AI Article Synopsis

  • The study investigates the metabolic profiles in patients suspected of prostate cancer, focusing on differentiating clinically significant (csPCa) from clinically insignificant (ciPCa) and benign cases using serum samples.
  • A 22-metabolite panel was identified, which improves the discrimination of csPCa when combined with traditional clinical parameters like age and PSA levels, achieving an AUC of 0.84.
  • This research suggests that the identified metabolites, particularly ornithine and dimethylglycine, could serve as biomarkers to reduce unnecessary biopsies and identify potential treatment targets for prostate cancer.

Article Abstract

Context: Despite clinical suspicion of prostate cancer (PCa), 20-25% of patients exhibit a tumor-negative biopsy result.

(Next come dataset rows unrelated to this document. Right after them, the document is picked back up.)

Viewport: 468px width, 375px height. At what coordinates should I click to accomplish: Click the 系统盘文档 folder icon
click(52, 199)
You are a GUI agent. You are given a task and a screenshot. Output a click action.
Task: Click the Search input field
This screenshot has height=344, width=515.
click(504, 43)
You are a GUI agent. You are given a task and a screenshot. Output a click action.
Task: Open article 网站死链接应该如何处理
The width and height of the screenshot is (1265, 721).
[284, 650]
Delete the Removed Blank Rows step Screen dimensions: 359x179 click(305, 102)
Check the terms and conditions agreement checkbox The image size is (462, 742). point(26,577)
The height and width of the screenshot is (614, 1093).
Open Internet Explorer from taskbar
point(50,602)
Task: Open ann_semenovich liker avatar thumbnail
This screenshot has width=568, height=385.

Objective: To assess the serum metabolic profile of clinically significant (cs) compared to clinically insignificant (ci) PCa or benign (Be) patients.

Study Design: 1078 serum samples were analyzed.

Outcome Measurements And Statistical Analysis: Nuclear magnetic resonance (NMR) spectroscopy was used to quantify 73 metabolites, Random Forest for model algorithm.

Results: We identified a 22-metabolite panel, which discriminated csPCa (ISUP 2-5, n=328) from ciPCa (ISUP 1, n=101) and benign patients (negative biopsy, n=649) with a higher performance when combined with the standard clinical parameters age, prostate specific antigen (PSA), and percentage free PSA (%fPSA) (AUC 0.84) than the clinical parameters alone (AUC 0.73). Our study further revealed significant dysregulations of the urea cycle and the choline pathway along with changes in tricarboxylic acid (TCA) cycle, cholesterol metabolism, and a significant increase of the inflammation marker GlycB in csPCa patients. In particular, ornithine and dimethylglycine were the 2 most important features to discriminate csPCa from Be+ciPCa with significantly higher ornithine and lower dimethylglycine levels in patients with csPCa (ornithine: 63.7 ± 26.5 µmol/l, dimethylglycine: 12.6 ± 6.3 µmol/l, p<0.001) compared to Be+ciPCa patients (ornithine: 50.3 ± 31.6 µmol/l, dimethylglycine: 14.9 ± 7.7 µmol/l).

Conclusions: This study discovered a 22-metabolite panel to discriminate patients with csPCa from Be+ciPCa patients when combined with age, PSA, and %fPSA. It may therefore be used as supportive biomarker to reduce the number of unnecessary biopsies and also to identify novel therapeutic targets in the future.